Claro que el buen párroco George se conformó con abandonar su parroquia y obtener una dispensa para decir privadamente la misa en latín, si llegar al cisma promovido por el primero que hoy Benedicto XVI quiere suturar.

Alguien ha podido creer que se puede enterrar el “espíritu del 68″. Tal vez. Al fin y al cabo la mayoría de los protagonistas ya se integraron poco después al llegar al realismo de la edad adulta. Y la sociedad ha recogido ya muchas de las aspiraciones del movimiento que ya están universalmente incorporadas en la cultura: libertades personales, sobre todo en lo relacionado con el sexo, y mayor democratización en todas las instituciones con reconocimiento universal de la igualdad para la mujer.

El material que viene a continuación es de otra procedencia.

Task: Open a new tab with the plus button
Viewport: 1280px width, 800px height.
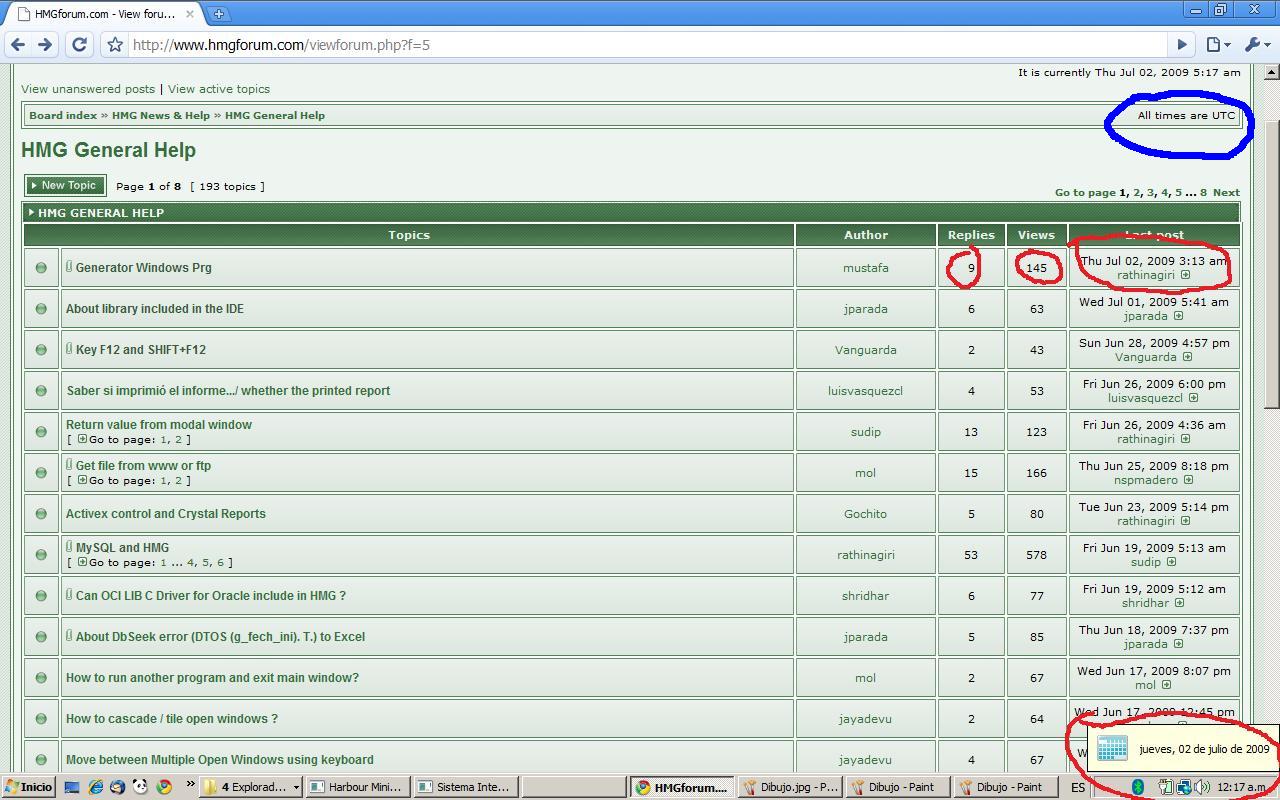Action: (x=218, y=13)
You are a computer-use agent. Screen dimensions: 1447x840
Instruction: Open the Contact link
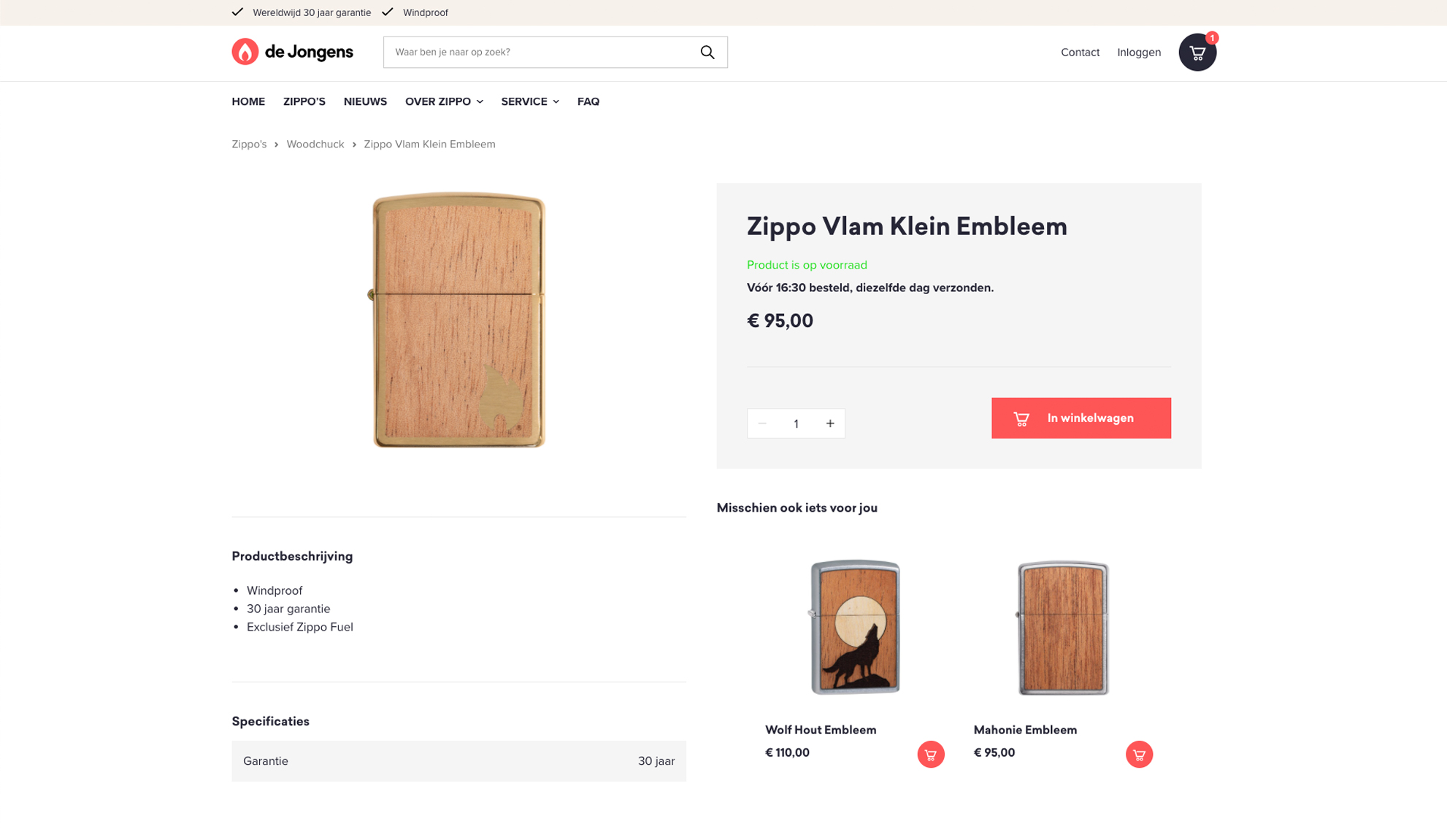coord(1080,53)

Pero creo difícil que se puede enterrar el “espíritu del Vaticano II” por dos motivos:

hunde sus raíces no en ideologías marxistas-freudianas más o menos caducas -¿quién se acuerda ahora de Marcuse?- sino en convicciones de fe muy arraigadas que siguen presentes en viejos y nuevos católicos.
la iglesia sigue sin tomar en serio la propuesta fundamental del Concilio que era la apertura en la formulación de su doctrina y en su estructura interna a las exigencias de los Signos de los Tiempos.

A Jesús y al Espíritu es difícil ponerles fronteras y losas. Incluso los métodos inquisitoriales de condenas y de prohibir la difusión de las ideas no funciona ya en una sociedad abierta de la comunicación. No se podrá repetir lo que hizo Pío X cuando la crisis antimodernista de hace un siglo. El máximo poder que tienen los restauracionistas de la Iglesia es el nombramiento de obispos y el funcionariado clerical. Pero estos instrumentos no sirven para organizar una Iglesia sino una gran Secta. Y la Iglesia de Jesús y del Espíritu, como servicio al hombre y no como poder, seguirá brotando en todas partes, sin servilismo pero no en contra de la jerarquía, sin cismas pero con tesón y resistencia.